»»

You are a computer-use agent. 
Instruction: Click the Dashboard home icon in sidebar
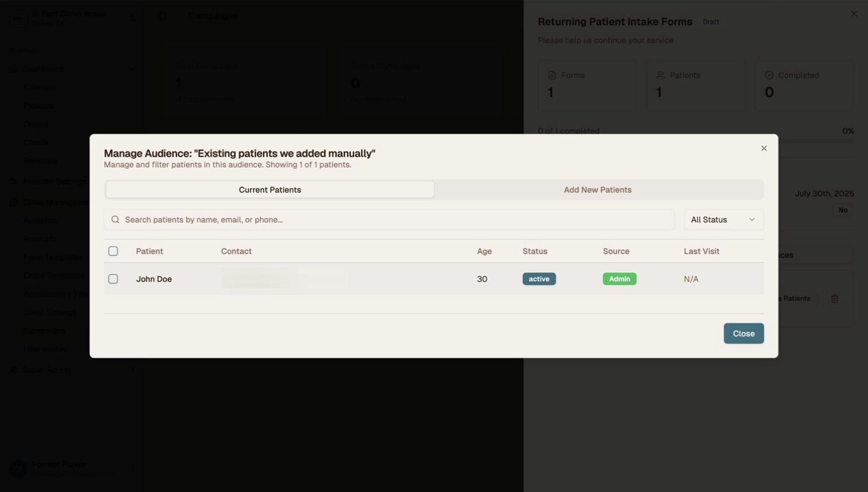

««
»»

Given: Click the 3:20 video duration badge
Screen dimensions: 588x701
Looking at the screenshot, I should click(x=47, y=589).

««

Every line above from the line with "You are a computer-use agent." to the line with "Instruction: Click the", both included, must be reproduced exactly, and no other line may appear.

You are a computer-use agent. 
Instruction: Click the Dashboard home icon in sidebar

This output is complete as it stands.